Inevitablemente, el aumento de los gastos militares tiene como consecuencia inmediata la contracción de los gastos sociales. Y ello a pesar de que estamos en presencia del fracaso social de cualquier política de inclusión y equilibrio en el centro del imperio y ya no sólo en la periferia. En Italia, país que figura entre las 8 economías más ricas del mundo, cerca del 30% de la población renuncia a la atención sanitaria por falta de fondos. La Unión Europea en su conjunto cuenta con 107 millones de pobres (uno de cada cinco europeos) y Estados Unidos se enfrenta a más de 40 millones de ciudadanos que viven por debajo del nivel mínimo de subsistencia (uno de cada cinco estadounidenses).

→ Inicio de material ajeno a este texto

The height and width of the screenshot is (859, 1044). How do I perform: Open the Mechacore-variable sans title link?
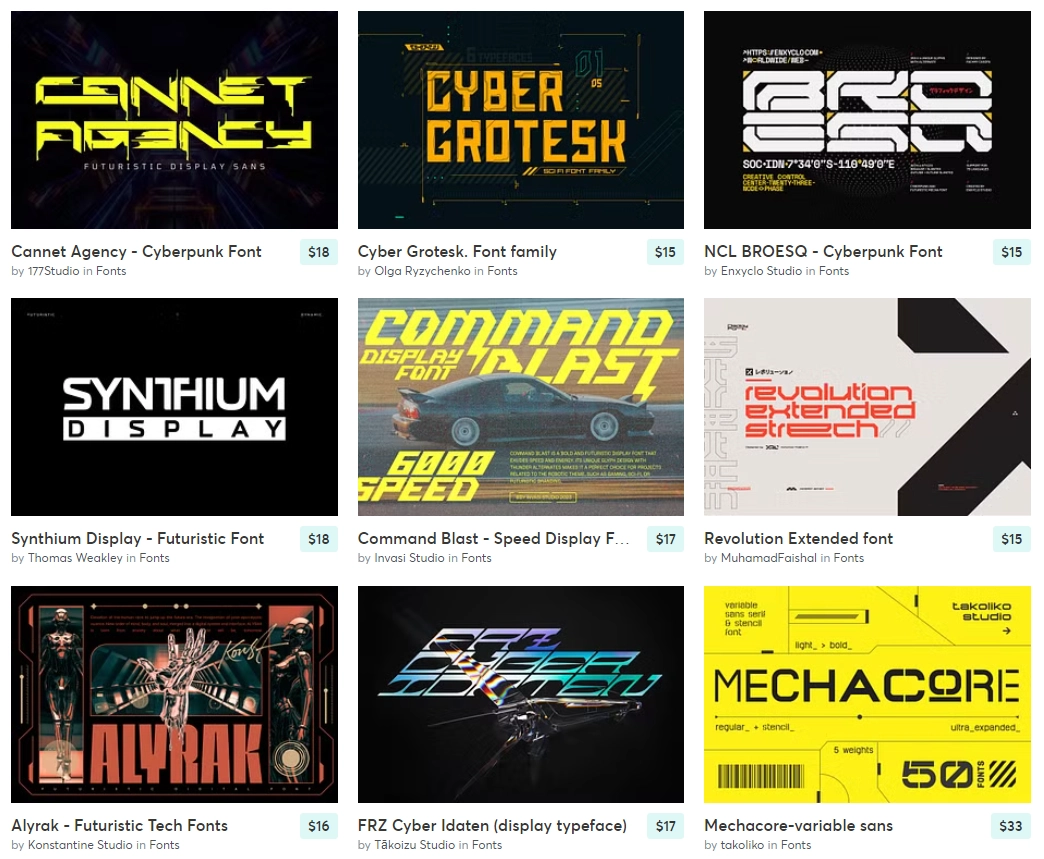(x=798, y=826)
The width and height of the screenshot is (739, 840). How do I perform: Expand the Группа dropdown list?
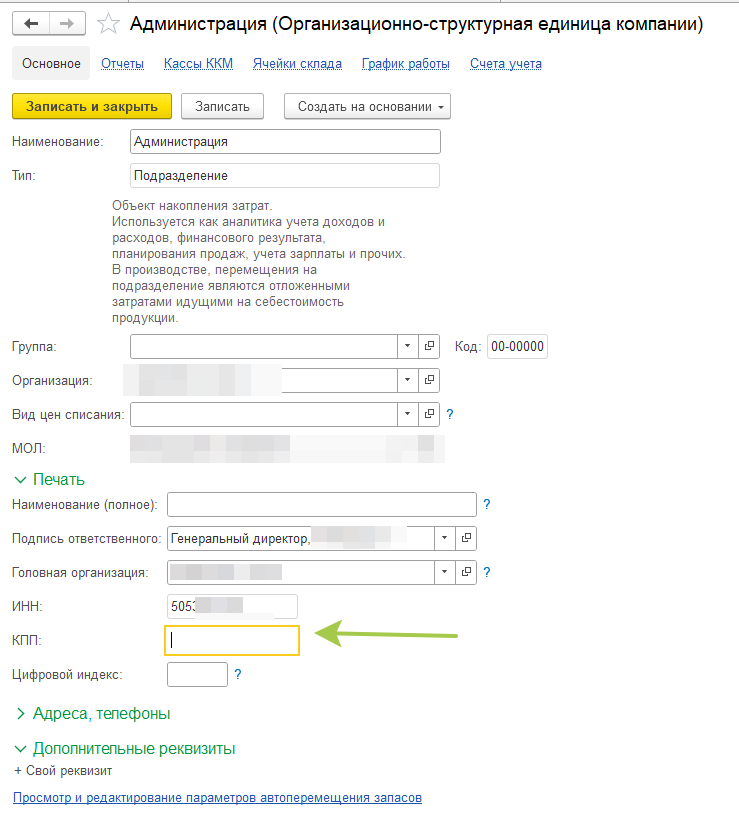click(408, 346)
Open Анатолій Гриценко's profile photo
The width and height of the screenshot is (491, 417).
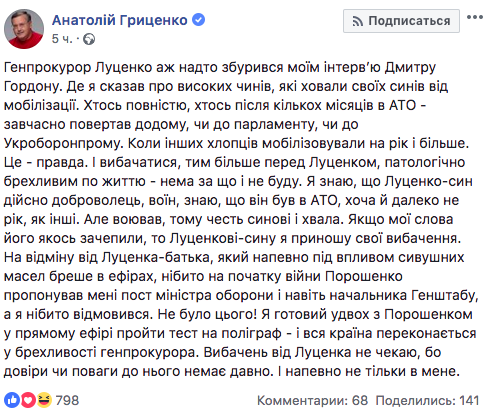pyautogui.click(x=24, y=29)

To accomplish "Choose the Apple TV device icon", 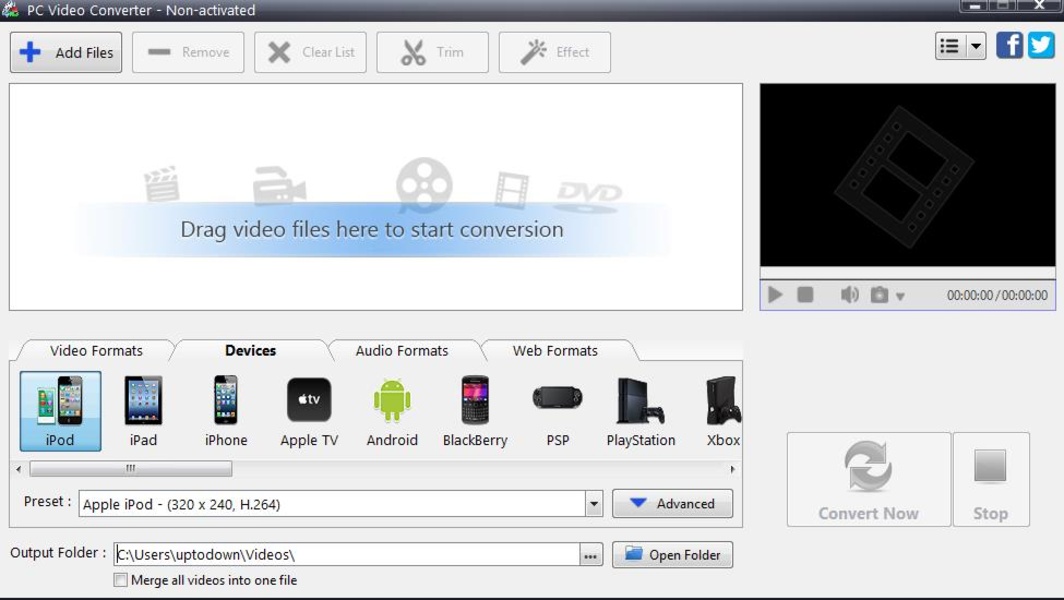I will coord(309,410).
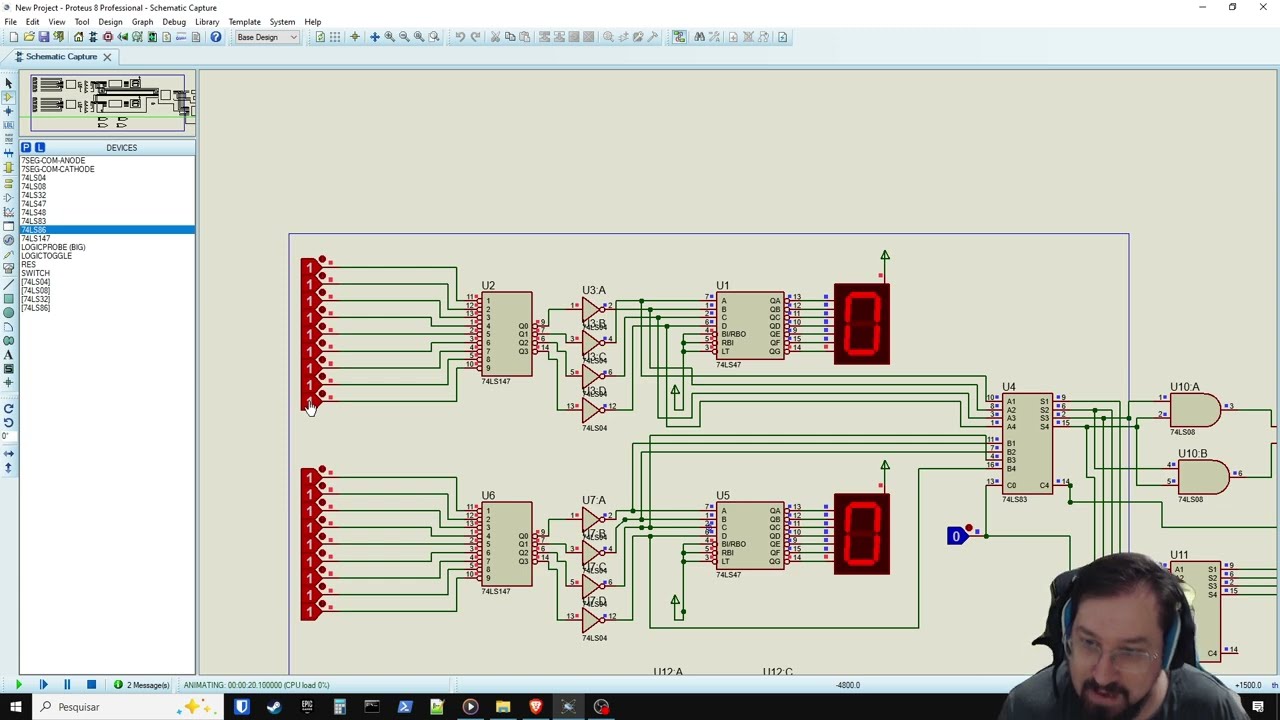1280x720 pixels.
Task: Select 74LS147 in the devices list
Action: [36, 239]
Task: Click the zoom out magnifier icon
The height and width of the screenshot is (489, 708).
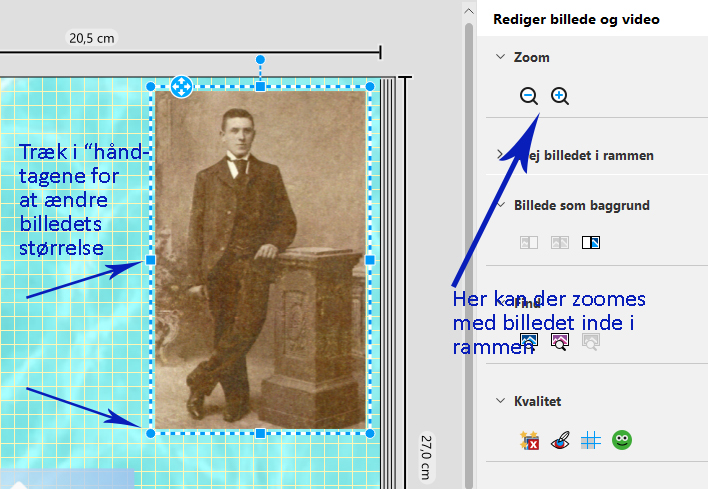Action: 529,96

En la apoteosis del modelo capitalista impulsado por el liberalismo, sólo las élites de los distintos países son receptoras de recursos y libertades. La manipulación mediática logra un éxito limitado: no consigue ocultar completamente el fracaso a nivel socio-económico (anunciaba una mayor inclusión y una mayor riqueza para todos) y de gobernanza (proponía la democracia exportada globalmente).
La tendencia a redefinir el equilibrio es imparable y la carrera armamentística dibuja la catástrofe de un sistema que ahora se ve obligado a acelerar el posible fin de la especie humana para no ver hundirse definitivamente su modelo de dominación.